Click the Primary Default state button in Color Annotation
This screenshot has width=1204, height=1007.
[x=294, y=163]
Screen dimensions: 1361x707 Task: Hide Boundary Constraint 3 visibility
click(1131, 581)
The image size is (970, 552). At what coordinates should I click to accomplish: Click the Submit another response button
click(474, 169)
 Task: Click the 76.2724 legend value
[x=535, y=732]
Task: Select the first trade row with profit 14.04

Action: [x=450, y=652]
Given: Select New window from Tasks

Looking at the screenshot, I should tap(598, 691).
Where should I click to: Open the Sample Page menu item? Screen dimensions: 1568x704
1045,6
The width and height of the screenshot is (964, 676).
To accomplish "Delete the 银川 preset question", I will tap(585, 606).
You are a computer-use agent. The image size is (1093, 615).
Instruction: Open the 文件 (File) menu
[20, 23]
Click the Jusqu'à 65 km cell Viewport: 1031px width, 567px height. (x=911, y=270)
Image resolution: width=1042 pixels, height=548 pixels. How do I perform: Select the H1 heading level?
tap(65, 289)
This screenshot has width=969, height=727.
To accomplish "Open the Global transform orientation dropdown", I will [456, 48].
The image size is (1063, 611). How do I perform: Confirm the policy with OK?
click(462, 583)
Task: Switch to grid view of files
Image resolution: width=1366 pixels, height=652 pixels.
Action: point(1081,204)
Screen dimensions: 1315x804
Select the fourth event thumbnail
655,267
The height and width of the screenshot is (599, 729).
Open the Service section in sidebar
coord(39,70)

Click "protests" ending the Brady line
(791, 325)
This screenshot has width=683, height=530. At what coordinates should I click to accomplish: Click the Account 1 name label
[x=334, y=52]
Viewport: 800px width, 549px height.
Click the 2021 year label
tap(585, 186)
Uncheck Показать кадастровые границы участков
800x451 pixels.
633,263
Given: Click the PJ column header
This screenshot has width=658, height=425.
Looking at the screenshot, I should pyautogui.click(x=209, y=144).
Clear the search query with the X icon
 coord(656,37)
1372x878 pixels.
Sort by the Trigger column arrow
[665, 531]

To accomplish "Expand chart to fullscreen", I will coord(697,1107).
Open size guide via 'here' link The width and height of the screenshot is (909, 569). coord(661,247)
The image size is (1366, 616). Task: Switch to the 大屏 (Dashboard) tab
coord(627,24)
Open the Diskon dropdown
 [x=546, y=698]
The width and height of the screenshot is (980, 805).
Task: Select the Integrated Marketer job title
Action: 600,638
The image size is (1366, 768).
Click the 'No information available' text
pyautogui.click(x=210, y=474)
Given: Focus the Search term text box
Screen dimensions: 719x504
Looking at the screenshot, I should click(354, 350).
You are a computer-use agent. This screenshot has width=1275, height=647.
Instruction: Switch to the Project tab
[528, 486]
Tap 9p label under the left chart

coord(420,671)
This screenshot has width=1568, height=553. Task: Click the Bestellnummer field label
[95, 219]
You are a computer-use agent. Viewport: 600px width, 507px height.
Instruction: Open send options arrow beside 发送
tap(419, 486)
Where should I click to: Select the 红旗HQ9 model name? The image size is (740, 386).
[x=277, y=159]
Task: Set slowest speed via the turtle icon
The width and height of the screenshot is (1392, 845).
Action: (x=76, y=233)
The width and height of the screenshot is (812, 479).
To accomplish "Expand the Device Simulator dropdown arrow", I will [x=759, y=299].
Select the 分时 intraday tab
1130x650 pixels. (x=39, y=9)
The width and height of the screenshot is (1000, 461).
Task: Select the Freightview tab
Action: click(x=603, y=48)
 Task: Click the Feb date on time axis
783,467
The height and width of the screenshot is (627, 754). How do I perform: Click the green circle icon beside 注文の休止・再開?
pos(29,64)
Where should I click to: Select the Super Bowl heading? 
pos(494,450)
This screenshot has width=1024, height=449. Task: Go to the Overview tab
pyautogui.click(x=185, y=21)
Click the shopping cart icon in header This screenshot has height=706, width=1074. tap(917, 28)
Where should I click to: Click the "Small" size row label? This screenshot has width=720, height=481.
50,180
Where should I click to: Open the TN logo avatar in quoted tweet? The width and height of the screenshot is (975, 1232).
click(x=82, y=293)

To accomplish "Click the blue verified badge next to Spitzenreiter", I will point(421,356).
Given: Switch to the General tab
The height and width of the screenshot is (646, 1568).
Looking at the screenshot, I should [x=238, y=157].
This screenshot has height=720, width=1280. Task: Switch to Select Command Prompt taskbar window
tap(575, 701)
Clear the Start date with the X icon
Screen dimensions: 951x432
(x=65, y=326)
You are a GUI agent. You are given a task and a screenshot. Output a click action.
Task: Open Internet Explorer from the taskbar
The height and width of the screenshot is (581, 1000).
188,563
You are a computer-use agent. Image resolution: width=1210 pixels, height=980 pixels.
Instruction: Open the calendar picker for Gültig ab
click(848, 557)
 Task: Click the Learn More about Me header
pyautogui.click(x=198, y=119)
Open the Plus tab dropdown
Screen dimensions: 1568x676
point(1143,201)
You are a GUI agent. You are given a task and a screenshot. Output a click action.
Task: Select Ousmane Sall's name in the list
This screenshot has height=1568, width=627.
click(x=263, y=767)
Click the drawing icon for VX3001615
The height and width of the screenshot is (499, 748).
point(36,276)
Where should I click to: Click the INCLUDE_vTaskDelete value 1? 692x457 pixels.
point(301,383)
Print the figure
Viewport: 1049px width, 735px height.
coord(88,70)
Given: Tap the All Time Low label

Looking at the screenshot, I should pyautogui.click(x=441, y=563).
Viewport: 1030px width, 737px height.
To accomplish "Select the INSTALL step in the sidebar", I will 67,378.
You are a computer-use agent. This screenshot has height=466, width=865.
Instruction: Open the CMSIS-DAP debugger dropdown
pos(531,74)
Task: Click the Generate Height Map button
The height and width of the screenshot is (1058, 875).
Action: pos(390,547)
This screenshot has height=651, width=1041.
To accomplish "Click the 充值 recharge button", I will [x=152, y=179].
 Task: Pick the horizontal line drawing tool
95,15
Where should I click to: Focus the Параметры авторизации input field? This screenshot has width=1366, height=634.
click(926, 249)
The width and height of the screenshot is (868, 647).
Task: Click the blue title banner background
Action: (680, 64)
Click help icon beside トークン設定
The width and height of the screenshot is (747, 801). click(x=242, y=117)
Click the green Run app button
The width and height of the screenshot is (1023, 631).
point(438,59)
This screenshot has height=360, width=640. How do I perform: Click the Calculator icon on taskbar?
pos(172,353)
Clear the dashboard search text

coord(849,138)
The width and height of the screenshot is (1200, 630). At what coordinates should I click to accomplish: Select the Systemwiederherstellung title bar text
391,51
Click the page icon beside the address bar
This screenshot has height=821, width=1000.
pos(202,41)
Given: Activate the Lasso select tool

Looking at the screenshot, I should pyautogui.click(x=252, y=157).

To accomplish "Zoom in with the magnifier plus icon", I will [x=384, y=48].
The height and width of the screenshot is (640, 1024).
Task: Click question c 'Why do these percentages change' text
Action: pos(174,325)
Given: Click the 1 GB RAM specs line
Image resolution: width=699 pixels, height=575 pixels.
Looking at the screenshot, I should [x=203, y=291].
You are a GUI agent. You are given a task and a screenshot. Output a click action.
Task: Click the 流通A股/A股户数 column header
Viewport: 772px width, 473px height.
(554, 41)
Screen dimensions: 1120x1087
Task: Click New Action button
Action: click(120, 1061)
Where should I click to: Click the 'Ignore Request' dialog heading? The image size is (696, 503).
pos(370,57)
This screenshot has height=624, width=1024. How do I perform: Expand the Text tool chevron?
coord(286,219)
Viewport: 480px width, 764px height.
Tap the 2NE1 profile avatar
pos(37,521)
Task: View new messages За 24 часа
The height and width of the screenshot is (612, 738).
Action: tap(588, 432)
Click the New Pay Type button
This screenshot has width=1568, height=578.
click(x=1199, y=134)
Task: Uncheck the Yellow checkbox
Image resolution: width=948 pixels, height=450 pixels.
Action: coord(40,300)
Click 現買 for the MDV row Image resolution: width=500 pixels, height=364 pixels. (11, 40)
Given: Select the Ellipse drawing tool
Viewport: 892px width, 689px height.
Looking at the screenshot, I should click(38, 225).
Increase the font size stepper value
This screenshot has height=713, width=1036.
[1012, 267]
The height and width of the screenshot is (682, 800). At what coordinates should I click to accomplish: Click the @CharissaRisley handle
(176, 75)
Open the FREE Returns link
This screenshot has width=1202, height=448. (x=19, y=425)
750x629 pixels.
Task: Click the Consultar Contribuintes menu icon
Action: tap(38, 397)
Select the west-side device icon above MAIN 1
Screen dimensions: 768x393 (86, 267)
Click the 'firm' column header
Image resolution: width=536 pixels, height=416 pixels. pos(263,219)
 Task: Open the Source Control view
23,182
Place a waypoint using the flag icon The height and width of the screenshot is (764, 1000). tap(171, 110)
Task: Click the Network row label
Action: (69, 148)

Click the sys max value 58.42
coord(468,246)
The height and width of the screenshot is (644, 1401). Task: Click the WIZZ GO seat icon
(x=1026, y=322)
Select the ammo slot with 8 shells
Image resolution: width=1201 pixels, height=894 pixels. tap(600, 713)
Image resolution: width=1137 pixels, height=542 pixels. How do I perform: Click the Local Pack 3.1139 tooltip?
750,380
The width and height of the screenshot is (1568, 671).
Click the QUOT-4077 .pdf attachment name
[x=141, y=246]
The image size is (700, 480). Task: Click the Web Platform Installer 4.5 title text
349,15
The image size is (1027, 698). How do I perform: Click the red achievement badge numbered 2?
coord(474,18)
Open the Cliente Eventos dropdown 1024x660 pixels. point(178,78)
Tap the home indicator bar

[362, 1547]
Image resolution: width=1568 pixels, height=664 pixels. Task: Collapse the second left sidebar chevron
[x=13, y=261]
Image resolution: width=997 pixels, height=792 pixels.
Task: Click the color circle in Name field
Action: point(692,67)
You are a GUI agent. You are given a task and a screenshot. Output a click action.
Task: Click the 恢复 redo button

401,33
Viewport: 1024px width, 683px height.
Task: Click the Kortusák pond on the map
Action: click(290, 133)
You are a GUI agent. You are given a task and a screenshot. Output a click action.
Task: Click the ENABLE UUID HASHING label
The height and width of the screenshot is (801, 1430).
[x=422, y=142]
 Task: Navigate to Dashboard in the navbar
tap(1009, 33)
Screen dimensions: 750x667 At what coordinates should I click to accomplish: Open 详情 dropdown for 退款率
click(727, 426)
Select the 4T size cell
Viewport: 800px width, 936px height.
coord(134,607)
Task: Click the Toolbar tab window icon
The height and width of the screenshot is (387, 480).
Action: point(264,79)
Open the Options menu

**What you should do**
The string "cell" marks the lines to return from the material. Copy each one.

**Response to the exercise**
Click the Jusqu'à 65 km cell Viewport: 1031px width, 567px height. (x=911, y=270)
Select the 4T size cell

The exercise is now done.